Technology is allowing established wealth managers to offer a satisfying service to a sector they’ve traditionally found hard to reach, says Jeremy Boot.
The wealth management industry is poised for growth. A recent PricewaterhouseCoopers report predicted that global Assets under Management would almost double in size by 2025, from $84.4 trillion in 2016 to $111 trillion by 2020. By 2025, they expect them to grow again, this time to $145.4 trillion.
Much of that growth will come from the Mass Affluent (MA) market, a growing global middle class with money to invest. Till now it has been a hard market to serve as the comparatively small amounts of money under management have made it inefficient to offer these people the personalised, investment service that they both need and expect.
Technology changes that. We are already seeing that with the right systems, companies can create automated services that meet the needs of the MA investor. Fintechs were the first into this space, but retail banks and wealth managers are moving in too, realising that they can serve this segment in a satisfying and scaleable way, without compromising on affordability.
The key to wealth managers getting this market right will be a good understanding of what MA clients want out of their wealth management services. This is a segment of society that is used to a seamless digital experience in other aspects of life, so it is understandable their expectations are high.
Deloitte, for example, talks about the Rewired Investor as the new paradigm for this market segment. The Rewired Investor is high on expectations, even if they have less assets invested. This investor likes to stay in control of their investments, and requires products that are tailored to individual goals. Multi-channel, multi-source advice and a rich digital front end are vital to the Rewired Investor, while it is also important that these customers do not see themselves as being offered a ‘second class’ service. They require access to the same high yield assets and strategies once available only to wealthier clients. Accenture, too, talks of the ‘high expectations’ of MA clients who increasingly expect offerings that are on a par with those of High Net Worth Individuals (HNWI).
And whilst the MA investors’ expectations are high, there may be less loyalty compared to private banking clients, because there is less of a personal tie. Wealth managers must work hard to keep these clients, with compelling and competitive offers.
The lower fees and ‘digitally-driven’ experience that consultants say this MA segment wants can only be achieved with the use of technology. Wealth Managers who want a slice of this growing market must invest, not just to improve the front-end experience, but also to produce back-end efficiencies to allow them to provide the needed services at affordable price points.
Client onboarding, time consuming Know Your Customer checks and compliance with new regulations such as MiFID II, to name but a few of the administrative functions involved in wealth management, all require significant amounts of adviser time. Compared to the HNWI segment, the return on investment for the time spent for the MA is far less. Automation is key.

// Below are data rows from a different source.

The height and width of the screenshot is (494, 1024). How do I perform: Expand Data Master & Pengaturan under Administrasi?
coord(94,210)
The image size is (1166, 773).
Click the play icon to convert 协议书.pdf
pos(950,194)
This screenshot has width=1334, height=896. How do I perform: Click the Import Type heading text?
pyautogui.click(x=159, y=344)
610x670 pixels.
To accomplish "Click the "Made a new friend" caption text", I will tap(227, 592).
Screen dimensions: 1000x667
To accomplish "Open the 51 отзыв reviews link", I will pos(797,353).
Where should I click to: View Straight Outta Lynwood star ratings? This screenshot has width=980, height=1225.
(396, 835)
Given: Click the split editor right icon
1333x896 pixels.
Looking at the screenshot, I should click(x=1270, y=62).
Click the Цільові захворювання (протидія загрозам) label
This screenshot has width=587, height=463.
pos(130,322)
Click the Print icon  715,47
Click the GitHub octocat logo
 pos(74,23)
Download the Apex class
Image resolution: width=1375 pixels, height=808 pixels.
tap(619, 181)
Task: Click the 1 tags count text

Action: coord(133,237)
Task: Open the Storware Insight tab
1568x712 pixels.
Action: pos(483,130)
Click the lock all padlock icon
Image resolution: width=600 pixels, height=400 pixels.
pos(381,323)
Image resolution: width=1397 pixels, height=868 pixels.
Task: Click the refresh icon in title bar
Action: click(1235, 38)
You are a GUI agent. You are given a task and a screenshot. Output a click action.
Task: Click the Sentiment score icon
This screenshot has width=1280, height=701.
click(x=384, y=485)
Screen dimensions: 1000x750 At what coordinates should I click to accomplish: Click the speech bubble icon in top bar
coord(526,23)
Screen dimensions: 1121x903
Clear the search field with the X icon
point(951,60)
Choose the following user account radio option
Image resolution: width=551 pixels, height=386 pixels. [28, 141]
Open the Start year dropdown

Combining an efficient back office with a modern digital omni-channel customer experience is what will allow wealth managers to meet these high expectations. This can be achieved using tools such as robo-advisers, providing fully automated solutions for the lower tiers, as well as hybrid solutions that combine self-service with access to an RM for the higher tiers. Adding customer engagement tools and real-time analytics to help provide more contextual and personalised advice.
There is one other major benefit for wealth managers who broaden their offerings to this segment. Today’s MA customer may be tomorrow’s HNWI. Successful early investing coupled with the cascade of wealth down the generations means that many customers may start with a fully automated offering, or a hybrid offering that then evolves into a more bespoke service as their wealth grows and their needs become more sophisticated. It’s important that the transfer between these different tiers of wealth management is smooth, and that the customer relationship and loyalty is maintained.
For wealth managers, the MA market should be seen as a prize worth fighting for. At a time when margins are being squeezed and the traditional business is being pulled into the digital age, this market provides a significant opportunity. Not only is it a growth area in its own right, but also many MA millennials should, with careful management, become a loyal customer base of HNWI’s for future years as they build their wealth. Investing in the right technology will allow wealth managers to build their brands, gain new customers, and prepare for a future in which all their clients can be successfully serviced in this digital age.